Nous partîmes; je marchai par derrière... Chemin faisant, quelques gouttes d'eau nous annoncèrent que la pluie allait recommencer; elle ne tarda point effectivement à tomber à flots. Ce n'est pas sans peine que nous parvînmes à regagner la demeure du forestier. Lorsque nous l'eûmes atteinte, Birouk laissa le cheval au milieu de la cour, conduisit le paysan dans l'isba, relâcha le nœud du kouchak qui lui retenait les mains, et le fit asseoir dans un coin. Je me plaçai en face sur le banc.

—Quelle ondée!—me dit le forestier.—Il faut attendre qu'elle passe. Ne voulez-vous pas vous reposer un peu?

—Non, merci.

—Pour ne pas vous incommoder,—me dit-il en montrant le paysan,—je l'aurais bien mis dans la petite chambre à côté, mais le loquet...

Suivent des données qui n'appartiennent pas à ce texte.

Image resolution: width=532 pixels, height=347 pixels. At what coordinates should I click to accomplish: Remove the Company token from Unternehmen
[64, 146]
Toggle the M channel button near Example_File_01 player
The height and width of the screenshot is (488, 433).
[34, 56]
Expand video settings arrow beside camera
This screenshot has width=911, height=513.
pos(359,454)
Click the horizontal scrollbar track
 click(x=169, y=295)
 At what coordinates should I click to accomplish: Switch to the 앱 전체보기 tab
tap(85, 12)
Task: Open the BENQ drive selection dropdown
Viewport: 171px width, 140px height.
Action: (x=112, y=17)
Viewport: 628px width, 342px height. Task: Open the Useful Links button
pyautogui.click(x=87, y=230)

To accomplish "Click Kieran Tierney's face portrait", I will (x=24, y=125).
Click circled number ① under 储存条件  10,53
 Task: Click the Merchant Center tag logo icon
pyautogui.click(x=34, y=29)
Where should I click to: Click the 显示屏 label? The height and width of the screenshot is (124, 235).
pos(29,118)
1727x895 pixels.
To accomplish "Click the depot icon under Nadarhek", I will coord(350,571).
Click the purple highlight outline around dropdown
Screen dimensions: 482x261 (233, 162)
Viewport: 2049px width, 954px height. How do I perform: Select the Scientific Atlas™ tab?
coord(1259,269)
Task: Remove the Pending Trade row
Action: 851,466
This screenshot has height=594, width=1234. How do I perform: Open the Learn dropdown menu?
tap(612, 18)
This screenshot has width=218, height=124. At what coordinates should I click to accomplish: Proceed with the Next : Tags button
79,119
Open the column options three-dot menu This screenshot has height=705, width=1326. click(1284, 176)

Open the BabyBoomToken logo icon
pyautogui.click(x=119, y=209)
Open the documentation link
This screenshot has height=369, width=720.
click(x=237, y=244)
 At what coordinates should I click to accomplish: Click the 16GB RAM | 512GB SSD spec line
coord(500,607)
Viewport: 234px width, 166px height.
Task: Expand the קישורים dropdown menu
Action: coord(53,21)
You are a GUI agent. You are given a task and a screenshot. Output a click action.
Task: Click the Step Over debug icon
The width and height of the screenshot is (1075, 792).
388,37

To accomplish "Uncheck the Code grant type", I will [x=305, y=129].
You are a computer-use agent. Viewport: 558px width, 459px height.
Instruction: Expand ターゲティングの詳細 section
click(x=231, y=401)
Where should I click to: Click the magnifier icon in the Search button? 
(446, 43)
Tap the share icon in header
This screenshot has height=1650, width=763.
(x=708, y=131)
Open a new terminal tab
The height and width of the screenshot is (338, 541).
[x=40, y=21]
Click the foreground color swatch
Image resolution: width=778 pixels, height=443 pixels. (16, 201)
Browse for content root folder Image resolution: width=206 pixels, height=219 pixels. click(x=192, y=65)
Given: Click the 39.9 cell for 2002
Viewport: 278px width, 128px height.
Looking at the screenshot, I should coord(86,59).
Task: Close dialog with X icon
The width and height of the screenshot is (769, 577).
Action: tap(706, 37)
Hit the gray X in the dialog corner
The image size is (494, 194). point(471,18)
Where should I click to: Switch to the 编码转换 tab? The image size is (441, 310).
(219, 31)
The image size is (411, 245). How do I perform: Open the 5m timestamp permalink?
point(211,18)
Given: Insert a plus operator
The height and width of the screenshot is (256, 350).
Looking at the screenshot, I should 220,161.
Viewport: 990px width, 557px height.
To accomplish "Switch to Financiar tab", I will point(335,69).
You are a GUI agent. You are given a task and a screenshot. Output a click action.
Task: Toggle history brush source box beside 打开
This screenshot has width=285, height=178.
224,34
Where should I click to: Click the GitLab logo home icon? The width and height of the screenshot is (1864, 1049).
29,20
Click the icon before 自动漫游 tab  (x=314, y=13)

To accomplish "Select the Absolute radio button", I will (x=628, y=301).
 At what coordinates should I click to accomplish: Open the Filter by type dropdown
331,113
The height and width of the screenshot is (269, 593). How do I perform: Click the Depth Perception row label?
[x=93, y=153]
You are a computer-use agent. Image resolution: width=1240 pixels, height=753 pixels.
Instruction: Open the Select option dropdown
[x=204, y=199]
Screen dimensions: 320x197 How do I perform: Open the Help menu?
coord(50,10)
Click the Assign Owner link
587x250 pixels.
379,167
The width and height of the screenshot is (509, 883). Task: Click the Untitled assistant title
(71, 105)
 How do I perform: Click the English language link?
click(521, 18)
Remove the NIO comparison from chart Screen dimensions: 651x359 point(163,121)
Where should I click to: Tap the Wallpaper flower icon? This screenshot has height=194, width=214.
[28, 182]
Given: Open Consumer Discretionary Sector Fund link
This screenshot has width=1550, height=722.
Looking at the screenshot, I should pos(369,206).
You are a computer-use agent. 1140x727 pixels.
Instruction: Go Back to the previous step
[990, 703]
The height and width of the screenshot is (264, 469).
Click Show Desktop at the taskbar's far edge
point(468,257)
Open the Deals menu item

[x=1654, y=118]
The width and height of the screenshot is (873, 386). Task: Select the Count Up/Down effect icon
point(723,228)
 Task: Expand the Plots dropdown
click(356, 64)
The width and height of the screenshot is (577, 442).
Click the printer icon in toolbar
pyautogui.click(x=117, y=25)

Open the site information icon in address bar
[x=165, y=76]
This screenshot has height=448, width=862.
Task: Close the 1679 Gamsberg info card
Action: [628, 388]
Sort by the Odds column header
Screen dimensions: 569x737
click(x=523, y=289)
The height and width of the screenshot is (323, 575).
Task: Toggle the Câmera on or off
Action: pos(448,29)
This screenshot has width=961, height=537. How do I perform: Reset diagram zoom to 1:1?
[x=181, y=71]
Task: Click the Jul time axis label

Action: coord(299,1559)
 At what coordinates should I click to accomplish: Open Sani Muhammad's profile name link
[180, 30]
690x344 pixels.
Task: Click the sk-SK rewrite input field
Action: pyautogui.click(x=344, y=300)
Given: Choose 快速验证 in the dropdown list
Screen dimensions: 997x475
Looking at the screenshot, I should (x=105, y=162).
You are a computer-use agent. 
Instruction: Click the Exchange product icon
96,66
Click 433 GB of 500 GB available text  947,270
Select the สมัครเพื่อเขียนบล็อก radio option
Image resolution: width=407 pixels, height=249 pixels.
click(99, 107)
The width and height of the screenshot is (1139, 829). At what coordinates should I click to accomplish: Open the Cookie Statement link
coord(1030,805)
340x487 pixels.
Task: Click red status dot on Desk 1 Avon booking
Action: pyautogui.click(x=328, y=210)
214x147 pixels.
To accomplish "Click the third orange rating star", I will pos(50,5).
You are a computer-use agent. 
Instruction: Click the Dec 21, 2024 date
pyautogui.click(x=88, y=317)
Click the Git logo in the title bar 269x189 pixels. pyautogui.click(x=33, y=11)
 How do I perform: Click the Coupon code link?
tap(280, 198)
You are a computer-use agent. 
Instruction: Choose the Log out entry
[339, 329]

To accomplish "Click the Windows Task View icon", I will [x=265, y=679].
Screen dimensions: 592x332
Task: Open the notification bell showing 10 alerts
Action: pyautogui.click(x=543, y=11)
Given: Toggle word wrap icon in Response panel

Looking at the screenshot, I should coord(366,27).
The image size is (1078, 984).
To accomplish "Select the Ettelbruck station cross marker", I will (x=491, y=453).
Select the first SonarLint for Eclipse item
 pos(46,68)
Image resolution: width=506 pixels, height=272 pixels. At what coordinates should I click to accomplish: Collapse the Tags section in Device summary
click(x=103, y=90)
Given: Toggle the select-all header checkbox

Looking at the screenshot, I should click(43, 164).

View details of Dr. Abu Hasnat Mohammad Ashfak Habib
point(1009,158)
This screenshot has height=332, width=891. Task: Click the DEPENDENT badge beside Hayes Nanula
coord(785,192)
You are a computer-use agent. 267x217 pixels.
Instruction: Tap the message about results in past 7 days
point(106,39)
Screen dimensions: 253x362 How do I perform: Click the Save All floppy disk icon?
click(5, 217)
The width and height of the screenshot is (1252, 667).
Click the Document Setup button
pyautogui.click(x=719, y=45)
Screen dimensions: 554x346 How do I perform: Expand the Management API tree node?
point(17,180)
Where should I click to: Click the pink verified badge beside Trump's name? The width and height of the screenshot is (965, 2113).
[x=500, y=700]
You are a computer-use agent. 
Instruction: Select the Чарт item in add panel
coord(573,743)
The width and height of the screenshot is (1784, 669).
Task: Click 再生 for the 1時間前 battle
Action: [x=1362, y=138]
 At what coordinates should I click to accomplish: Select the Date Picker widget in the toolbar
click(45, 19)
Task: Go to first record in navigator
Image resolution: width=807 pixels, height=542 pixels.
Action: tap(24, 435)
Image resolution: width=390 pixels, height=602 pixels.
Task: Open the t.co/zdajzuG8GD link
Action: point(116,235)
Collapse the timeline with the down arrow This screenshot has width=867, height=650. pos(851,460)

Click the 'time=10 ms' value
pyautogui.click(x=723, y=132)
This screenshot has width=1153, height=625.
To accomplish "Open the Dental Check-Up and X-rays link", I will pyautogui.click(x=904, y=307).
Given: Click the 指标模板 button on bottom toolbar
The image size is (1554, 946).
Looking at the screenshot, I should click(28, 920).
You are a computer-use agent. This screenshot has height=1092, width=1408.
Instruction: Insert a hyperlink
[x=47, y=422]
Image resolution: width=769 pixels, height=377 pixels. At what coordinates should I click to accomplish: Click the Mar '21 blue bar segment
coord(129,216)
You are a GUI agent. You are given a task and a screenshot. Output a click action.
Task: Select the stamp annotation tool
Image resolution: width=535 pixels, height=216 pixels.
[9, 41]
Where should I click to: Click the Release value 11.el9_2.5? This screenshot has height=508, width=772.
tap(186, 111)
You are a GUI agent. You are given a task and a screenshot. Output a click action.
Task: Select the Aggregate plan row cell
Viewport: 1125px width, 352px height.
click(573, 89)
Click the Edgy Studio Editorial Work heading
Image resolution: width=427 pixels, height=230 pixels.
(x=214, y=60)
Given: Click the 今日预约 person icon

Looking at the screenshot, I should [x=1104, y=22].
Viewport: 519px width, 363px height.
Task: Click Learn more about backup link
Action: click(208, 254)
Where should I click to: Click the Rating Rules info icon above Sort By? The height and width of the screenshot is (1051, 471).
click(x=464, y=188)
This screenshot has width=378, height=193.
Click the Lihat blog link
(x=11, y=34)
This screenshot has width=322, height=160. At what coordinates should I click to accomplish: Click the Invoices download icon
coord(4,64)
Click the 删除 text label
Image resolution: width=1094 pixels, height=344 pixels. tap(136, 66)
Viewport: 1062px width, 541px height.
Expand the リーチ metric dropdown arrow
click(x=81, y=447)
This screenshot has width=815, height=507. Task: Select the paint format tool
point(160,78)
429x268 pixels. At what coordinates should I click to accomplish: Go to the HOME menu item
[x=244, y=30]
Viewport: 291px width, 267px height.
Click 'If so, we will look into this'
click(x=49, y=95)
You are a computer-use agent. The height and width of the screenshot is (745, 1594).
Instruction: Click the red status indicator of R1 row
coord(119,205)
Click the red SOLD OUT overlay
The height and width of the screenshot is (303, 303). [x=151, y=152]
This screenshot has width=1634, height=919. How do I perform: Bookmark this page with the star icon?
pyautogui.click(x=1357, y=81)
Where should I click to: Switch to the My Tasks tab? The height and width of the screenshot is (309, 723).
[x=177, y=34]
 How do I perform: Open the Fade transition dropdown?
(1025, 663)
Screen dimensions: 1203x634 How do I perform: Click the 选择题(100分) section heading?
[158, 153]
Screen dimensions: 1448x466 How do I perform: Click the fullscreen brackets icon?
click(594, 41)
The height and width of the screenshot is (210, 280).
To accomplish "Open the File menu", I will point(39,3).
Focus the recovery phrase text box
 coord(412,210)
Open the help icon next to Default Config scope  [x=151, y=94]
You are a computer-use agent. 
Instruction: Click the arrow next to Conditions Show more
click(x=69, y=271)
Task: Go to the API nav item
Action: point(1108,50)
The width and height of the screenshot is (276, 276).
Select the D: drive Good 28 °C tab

—Laisse-le là; il ne me dérange pas,—répondis-je.

Le paysan me regarda sans relever la tête. Je pris la ferme résolution de délivrer le pauvre diable, à quelque prix que ce fût. Il était toujours immobile sur le banc où Birouk l'avait placé en entrant. La lumière de la lanterne l'éclairait en plein, et je l'observai plus attentivement; il avait la figure have et couverte de rides, des sourcils fauves, le regard inquiet, et tous ses membres étaient d'une maigreur effrayante... La petite fille s'étendit à ses pieds sur le plancher. Quant à Birouk, il était assis devant la table, la tête posée sur ses deux mains. Un grillon chantait dans le coin,... la pluie battait contre le toit et les vitres; nous étions tous silencieux.